By the third week, Dad had stopped fighting it.

He’d developed a system. Gunner sat in the front seat — Dad’s old seat — head out the window, jowls flapping, ears like flags. Dad sat in the back. Tiger sat next to Dad, because apparently this was their arrangement now and Dad did not have the energy to question it. The oldest drove. The oldest always drove. The oldest was, frankly, a better driver than Dad had ever been.

Dad would lean his head against the back-seat window. The mountain road would unspool past. The oldest would hum quietly to himself the way he did when he was concentrating. Gunner’s tail would wag against the gear shift. Tiger would settle against Dad’s thigh, somehow not pretending to hate it for once.

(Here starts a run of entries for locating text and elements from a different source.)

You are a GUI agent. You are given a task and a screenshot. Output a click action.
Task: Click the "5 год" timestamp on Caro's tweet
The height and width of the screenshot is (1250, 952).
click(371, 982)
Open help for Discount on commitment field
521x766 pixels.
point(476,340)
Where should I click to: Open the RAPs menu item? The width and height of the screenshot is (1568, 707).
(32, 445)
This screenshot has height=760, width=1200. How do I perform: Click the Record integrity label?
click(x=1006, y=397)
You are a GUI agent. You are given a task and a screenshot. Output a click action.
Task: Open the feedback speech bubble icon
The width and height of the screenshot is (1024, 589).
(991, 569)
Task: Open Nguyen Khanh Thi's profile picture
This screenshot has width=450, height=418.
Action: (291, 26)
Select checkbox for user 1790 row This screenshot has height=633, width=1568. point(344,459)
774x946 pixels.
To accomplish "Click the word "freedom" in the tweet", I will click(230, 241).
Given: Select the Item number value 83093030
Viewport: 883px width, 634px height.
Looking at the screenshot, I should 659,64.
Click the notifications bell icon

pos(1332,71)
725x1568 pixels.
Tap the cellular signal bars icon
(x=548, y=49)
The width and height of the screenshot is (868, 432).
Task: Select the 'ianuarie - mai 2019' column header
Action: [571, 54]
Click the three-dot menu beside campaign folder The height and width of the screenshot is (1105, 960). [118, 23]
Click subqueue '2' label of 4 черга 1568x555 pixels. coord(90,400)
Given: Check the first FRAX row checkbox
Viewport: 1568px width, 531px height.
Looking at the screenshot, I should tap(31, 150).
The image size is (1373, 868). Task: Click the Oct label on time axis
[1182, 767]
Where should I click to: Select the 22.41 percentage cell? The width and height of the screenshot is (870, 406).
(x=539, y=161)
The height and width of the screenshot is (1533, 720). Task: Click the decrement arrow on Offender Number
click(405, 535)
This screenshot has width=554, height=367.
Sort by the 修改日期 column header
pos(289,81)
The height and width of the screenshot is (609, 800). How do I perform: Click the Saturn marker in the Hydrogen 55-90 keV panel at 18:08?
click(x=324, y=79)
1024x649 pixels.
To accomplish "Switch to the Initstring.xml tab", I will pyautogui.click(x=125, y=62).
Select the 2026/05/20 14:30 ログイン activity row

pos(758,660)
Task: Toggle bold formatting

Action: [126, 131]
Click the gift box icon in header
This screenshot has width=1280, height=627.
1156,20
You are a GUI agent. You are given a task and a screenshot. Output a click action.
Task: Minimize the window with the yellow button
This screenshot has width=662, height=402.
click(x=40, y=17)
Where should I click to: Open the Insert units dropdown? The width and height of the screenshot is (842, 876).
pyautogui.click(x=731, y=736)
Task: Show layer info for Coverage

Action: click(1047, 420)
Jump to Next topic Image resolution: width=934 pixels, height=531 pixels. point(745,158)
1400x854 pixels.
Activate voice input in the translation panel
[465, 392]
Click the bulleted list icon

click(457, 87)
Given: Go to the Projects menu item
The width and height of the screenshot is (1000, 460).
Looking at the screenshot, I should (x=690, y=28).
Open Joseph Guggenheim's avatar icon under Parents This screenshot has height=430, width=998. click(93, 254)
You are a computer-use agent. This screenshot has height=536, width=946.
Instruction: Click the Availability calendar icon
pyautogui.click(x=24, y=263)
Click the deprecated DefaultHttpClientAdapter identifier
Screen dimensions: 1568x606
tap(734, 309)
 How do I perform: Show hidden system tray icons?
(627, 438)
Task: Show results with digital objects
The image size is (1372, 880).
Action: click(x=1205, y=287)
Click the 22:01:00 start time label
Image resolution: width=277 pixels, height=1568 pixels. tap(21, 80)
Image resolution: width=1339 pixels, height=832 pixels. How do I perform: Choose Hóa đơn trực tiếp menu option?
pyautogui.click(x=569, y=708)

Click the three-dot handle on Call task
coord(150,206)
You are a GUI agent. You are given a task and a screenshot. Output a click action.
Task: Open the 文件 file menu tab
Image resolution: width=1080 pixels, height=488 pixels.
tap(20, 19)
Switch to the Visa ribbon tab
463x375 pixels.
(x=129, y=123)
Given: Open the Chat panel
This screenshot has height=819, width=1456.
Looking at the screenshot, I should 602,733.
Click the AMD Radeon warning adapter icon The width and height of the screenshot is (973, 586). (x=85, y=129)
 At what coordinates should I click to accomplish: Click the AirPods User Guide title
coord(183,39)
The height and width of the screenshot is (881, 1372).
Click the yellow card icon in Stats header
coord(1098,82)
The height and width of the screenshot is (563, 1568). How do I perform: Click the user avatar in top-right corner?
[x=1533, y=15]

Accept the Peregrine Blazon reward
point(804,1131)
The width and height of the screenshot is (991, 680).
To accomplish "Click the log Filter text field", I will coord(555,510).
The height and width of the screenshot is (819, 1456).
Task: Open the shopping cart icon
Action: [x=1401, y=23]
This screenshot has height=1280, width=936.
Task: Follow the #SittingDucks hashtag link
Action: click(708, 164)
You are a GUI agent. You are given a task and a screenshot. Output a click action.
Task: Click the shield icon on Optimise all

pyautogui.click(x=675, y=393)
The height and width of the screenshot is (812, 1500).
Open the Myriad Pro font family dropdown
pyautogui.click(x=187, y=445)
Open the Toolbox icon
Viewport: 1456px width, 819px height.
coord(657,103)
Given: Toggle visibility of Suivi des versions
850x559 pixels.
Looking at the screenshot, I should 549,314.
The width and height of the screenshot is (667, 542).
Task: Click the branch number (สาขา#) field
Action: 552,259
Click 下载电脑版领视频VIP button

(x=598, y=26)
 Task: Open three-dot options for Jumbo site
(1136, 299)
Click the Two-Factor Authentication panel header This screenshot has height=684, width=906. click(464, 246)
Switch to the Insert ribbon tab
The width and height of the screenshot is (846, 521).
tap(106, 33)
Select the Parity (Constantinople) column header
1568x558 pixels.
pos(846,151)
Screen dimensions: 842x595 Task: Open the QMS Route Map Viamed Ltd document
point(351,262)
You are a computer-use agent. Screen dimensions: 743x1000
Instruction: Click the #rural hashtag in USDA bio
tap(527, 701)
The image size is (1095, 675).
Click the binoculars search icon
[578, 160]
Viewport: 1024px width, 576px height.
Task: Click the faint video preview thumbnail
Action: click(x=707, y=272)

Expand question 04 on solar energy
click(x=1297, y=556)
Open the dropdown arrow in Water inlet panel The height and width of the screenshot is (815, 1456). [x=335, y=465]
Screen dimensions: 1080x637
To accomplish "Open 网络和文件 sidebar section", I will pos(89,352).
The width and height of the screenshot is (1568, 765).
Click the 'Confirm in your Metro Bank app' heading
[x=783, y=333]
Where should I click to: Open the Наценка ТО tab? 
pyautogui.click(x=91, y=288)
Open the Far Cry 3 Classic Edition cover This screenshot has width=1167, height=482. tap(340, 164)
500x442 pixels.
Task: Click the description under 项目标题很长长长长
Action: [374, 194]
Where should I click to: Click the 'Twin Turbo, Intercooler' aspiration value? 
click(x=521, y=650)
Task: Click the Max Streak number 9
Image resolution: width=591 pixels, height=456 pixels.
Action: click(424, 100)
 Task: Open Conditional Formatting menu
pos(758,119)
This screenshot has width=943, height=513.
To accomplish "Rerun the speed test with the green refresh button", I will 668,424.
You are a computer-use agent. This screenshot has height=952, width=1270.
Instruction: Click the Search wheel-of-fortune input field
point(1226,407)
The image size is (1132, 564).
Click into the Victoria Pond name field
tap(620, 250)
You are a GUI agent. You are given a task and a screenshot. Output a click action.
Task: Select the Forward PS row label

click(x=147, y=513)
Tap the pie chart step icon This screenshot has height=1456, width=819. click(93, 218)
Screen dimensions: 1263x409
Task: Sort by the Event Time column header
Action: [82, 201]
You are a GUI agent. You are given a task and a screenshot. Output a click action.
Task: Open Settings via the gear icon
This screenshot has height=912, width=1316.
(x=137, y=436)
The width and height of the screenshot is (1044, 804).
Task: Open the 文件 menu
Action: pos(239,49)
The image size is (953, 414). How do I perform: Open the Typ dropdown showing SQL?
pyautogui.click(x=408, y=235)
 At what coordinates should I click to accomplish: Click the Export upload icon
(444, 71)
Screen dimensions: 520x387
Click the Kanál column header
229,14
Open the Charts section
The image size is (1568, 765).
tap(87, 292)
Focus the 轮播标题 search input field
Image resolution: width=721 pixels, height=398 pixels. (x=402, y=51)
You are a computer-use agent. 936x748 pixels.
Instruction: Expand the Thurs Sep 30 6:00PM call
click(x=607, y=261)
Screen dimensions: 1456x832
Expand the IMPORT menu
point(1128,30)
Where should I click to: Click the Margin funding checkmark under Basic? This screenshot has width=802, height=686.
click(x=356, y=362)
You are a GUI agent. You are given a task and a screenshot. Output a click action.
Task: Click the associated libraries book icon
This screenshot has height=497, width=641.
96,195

And Dad would close his eyes.

And — finally, finally — he would nap.

It turned out the nap had never been about the front seat. The nap had been about not being the one in charge for fifteen minutes. The nap had been about a kid old enough to drive and a dog old enough to know exactly where he belonged and a cat old enough to have engineered the entire situation for his own personal entertainment.

The nap had been waiting for all of them to grow into it.


They pulled into the feed store parking lot. The oldest parked perfectly — straight lines, even spacing, the kind of parking job that would’ve made any driving instructor weep with joy.

He turned around in the driver’s seat.

His dad was asleep in the back. Mouth slightly open. Glasses crooked. Tiger pressed against his leg, also asleep, paws tucked. Gunner was still up front, head out the window, watching a squirrel with the focused devotion of a dog who had found his life’s purpose.

The oldest didn’t wake them up. He sat there for a minute, hands resting on the steering wheel, looking at his sleeping father and his sleeping cat and his ridiculous dog and the feed store parking lot in the southwestern Virginia mountains.

Then he turned the truck off, real quiet, and got out, and went into the feed store by himself. He knew what to buy. He’d been listening for ten years.

When he came back out twenty minutes later with a fifty-pound bag of chicken feed over his shoulder, Dad was still asleep. Tiger was still asleep. Gunner had switched windows.

The oldest loaded the feed into the truck bed, climbed back into the driver’s seat, signaled out of the parking lot even though there was nobody for half a mile, and drove his family home.

Dad slept the whole way.

It was the best nap he’d had in nine years.